Following my recent interest for news sites dealing with personal finances on the net, I realized that everyone does not manage money effectively, and I think the main cause is the lack of information.

My friend concluded the discussion by saying “you are good at making money”. I’m going to share the method I use to manage my money. It’s not rocket science you’ll see. It’s mostly a matter of common sense and let me tell you straight out, I use discount codes when shopping. That helps me save a ton of money.

To manage personal finances, there are three mechanisms to implement:

  1. Make a Budget

When I started working after my studies, I had the chance [I worked a lot of extra hours] to quickly earn a good salary and spend the first month testing my new purchasing power in unnecessary and expensive gifts. I told myself that I needed to start planning my expenses in order to save money or travel, so I made a budget. This is how I did it:

Take your net monthly income; make an inventory of all your fixed expenses (rents, credit card charges, debts, insurance, income tax). Sum up that amount and deduct it from your monthly net income.
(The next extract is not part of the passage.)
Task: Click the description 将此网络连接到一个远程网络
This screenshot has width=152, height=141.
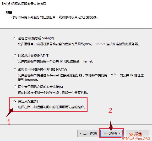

The sum that is leftover is the amount of monthly cash you can spend on your variable expenses. This includes food, transport (fuel or ticket), clothing and finally leisure (outings, shopping…).

I advise you very strongly to take part of this sum and save it. Your saving capacity is strongly dependent on your income. I find it wise for a young person, early on in their career, to save 10% of their net income before tax.

This will allow over time to build up a small capital to invest or buy an apartment. For my part, in addition to this amount dedicated to savings, each month I saved a little money to pay for a nice trip every year, of course it all depends on your taste and your priorities.

The idea is ultimately to ensure that all expenditure should be provided (fixed costs, savings), and then a little money left over to have fun.

After removing my fixed expenses and the money saved from my net income, I divide the amount by 4.2 to know how much money is available to me every week.

I thought it was more convenient to manage my money per week because if I spent a little too much, it was enough for me to pay attention for a few days until the following week (weekends are shorter than the ends of months).

Making a budget is good but the most important thing is sticking to it. This requires careful monitoring of your spending.